### Problem description
Practice item. Set the material below down again exactly, with no pictures.
-- Extracted material follows --
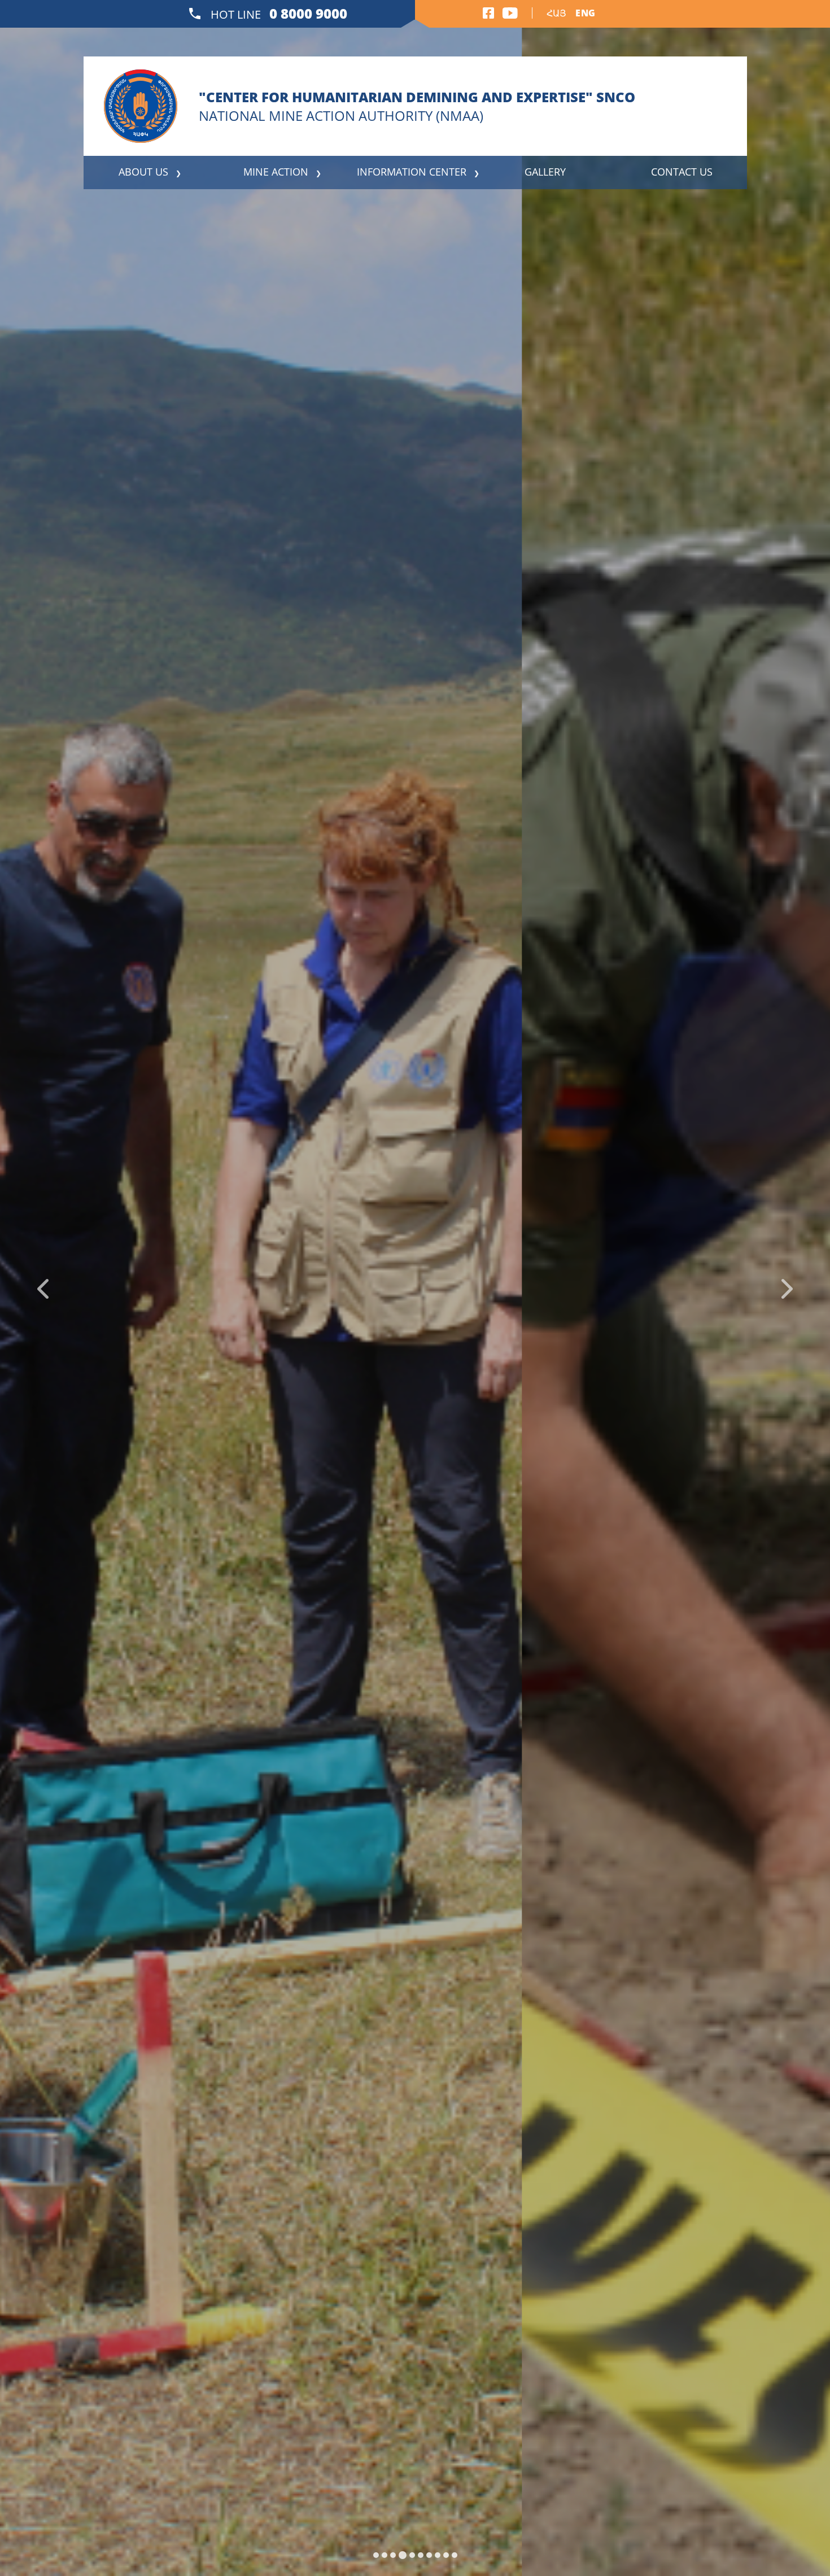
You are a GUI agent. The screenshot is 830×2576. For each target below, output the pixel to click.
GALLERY (545, 171)
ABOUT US (143, 171)
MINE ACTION (275, 171)
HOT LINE (277, 13)
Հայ (556, 13)
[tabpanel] (415, 1288)
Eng (585, 13)
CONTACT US (682, 171)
-- Extracted material concluded --
### Written reply
You are a GUI agent. The screenshot is 830×2576. For each target below, output the pixel to click.
GALLERY (545, 171)
ABOUT US (143, 171)
MINE ACTION (275, 171)
HOT LINE (277, 13)
Հայ (556, 13)
[tabpanel] (415, 1288)
Eng (585, 13)
CONTACT US (682, 171)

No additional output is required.